The FBI in that case cited the All Writs Act as giving it the authority to force Apple to provide “reasonable assistance” to carry out its warrant and unlock the phone. The new draft bill would take the law a step further. “Feinstein-Burr decryption doesn’t require only reasonable assistance: It’s ‘assistance as is necessary’ to decrypt,” tweeted Orin Kerr, a law professor at George Washington University specializing in computer crime.
Providers of all communications “products,” including pretty much any smartphone provider, would also be responsible for third-party applications that provide encryption services on their behalf.
“Not only does this bill undermine our security, it is also a massive internet censorship bill, demanding that online platforms like Apple’s App Store and the Google Play Store police their platforms to stop the distribution of secure apps,” wrote Kevin Bankston, director of the Open Technology Institute, in a message to The Intercept.
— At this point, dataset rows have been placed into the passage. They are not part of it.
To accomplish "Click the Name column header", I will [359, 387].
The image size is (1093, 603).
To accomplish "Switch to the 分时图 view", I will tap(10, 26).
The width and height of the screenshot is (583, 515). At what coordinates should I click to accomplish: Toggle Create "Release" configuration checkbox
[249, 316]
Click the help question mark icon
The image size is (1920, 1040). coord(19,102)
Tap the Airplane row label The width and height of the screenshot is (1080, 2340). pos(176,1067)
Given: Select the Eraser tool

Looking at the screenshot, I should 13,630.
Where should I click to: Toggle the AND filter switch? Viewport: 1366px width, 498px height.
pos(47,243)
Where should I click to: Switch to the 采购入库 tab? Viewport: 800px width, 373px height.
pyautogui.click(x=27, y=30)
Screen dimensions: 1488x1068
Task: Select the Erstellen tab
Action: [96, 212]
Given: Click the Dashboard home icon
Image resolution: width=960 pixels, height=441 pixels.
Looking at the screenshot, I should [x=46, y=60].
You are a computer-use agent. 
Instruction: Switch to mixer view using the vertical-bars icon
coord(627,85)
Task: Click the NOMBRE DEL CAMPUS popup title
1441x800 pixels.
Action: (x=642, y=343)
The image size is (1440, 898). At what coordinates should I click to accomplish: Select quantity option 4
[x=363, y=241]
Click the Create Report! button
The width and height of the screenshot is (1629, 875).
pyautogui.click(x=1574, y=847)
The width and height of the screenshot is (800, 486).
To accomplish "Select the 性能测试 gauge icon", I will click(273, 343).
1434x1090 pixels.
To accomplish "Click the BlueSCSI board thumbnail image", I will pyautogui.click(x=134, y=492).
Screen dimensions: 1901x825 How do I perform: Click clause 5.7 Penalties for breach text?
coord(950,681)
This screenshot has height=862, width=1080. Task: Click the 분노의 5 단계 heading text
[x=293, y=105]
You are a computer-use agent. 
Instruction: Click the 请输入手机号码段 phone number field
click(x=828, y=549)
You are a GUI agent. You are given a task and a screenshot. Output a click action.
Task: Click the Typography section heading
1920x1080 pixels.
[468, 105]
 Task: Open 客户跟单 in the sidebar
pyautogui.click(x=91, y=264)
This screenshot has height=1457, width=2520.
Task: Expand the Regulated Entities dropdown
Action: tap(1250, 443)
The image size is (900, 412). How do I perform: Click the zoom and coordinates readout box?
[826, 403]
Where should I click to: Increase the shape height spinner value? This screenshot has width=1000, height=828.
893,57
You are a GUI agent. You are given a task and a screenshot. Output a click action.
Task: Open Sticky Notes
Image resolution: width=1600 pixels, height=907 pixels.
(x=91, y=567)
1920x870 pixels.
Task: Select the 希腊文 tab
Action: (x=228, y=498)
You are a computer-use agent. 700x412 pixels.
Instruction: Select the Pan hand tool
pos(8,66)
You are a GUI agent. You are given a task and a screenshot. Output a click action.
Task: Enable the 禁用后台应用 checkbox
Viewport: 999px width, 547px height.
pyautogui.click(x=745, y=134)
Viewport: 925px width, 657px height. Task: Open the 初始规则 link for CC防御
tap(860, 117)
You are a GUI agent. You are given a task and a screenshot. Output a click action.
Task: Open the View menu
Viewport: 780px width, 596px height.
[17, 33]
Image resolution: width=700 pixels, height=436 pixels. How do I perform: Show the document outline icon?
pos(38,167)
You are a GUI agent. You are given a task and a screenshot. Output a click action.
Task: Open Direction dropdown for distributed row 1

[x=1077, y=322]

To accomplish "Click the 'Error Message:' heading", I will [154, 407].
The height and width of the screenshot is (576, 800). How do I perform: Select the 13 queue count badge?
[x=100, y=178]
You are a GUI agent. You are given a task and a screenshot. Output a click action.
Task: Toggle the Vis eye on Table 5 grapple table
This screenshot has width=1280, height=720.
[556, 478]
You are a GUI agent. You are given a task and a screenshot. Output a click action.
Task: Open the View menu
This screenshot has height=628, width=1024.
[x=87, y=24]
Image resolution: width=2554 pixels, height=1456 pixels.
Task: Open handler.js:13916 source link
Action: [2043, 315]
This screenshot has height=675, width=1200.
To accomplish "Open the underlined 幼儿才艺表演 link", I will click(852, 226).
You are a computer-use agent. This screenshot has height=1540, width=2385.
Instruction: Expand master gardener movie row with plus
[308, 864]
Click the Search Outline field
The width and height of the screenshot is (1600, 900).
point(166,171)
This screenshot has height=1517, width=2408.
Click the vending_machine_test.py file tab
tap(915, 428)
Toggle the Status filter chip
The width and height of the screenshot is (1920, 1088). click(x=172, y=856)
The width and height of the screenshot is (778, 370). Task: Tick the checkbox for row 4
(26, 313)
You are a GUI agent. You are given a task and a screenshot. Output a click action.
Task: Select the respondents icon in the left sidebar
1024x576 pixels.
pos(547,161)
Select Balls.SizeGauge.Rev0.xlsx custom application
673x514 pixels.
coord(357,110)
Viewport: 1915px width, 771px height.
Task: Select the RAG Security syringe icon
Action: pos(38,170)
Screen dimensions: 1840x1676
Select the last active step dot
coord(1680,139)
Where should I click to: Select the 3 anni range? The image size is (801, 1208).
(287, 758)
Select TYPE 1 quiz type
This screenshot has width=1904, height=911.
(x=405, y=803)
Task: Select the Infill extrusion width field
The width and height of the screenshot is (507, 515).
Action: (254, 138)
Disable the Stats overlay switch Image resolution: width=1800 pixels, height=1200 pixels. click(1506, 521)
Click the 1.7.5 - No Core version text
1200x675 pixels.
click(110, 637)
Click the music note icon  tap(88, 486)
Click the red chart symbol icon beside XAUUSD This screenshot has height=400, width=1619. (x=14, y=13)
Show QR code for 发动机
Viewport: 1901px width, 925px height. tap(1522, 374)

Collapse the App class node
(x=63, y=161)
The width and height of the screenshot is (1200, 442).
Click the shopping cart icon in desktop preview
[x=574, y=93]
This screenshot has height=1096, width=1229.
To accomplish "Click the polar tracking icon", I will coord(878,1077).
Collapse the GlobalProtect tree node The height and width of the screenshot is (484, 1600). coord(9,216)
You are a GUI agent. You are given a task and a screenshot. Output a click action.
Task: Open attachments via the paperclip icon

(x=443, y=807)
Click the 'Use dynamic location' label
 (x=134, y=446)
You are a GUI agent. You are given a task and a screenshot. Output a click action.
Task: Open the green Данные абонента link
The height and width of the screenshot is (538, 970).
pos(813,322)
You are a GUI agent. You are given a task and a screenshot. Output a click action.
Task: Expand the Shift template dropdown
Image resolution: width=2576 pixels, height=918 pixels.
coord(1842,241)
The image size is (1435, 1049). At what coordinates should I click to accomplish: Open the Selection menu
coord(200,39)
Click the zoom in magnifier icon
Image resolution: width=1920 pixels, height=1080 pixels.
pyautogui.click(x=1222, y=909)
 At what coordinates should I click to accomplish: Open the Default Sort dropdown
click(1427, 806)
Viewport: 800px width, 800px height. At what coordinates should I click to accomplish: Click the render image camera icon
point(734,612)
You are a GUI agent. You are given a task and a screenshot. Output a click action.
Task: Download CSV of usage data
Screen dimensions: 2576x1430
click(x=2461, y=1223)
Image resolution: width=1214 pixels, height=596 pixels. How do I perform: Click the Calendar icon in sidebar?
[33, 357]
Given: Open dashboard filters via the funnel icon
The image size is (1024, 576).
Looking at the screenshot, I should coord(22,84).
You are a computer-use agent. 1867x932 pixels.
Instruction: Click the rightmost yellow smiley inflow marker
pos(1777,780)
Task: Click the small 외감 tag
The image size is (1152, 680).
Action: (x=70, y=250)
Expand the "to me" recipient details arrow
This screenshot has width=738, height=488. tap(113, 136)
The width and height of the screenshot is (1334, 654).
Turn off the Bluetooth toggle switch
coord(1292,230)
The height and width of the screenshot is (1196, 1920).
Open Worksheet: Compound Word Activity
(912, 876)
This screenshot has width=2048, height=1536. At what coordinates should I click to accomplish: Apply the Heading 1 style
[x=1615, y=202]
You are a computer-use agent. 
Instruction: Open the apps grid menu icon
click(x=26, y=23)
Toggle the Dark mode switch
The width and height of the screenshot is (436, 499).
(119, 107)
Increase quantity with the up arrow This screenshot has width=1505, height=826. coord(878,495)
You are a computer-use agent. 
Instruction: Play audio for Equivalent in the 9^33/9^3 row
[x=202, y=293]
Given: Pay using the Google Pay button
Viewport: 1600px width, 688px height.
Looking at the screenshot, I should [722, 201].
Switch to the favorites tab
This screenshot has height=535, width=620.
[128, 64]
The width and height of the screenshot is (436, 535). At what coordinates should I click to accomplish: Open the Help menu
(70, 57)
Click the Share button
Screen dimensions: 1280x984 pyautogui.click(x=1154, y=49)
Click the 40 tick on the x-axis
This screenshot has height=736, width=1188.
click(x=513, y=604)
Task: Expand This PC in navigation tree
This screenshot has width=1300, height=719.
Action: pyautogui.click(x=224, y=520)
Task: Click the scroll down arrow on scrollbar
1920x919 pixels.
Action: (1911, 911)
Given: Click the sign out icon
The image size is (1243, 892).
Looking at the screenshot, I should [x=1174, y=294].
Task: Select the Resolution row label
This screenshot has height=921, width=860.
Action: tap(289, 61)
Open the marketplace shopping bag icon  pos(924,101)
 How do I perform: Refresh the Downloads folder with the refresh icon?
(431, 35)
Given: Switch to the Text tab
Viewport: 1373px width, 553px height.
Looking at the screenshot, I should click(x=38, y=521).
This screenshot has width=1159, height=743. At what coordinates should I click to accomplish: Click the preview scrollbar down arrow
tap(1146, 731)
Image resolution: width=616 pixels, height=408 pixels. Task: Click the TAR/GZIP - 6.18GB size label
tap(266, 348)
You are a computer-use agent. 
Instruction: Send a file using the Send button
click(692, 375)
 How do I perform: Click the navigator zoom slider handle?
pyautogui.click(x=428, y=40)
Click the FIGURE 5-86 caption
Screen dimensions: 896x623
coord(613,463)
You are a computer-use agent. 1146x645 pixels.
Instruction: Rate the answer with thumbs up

Computer scientist Jonathan Mayer wrote about the dangers of requiring Google to comply, noting that it would be “deeply incompatible with modern software platforms.” And for apps not relying on Google’s native Android, “The jurisdictional obstacles to regulation are insurmountable,” he continued.
The bill attempts to reassure companies that they will not have to redesign their products, “but to comply, Apple would need to do exactly that,” wrote Jonathan Zdziarski, a security researcher and iOS expert, in a tweet.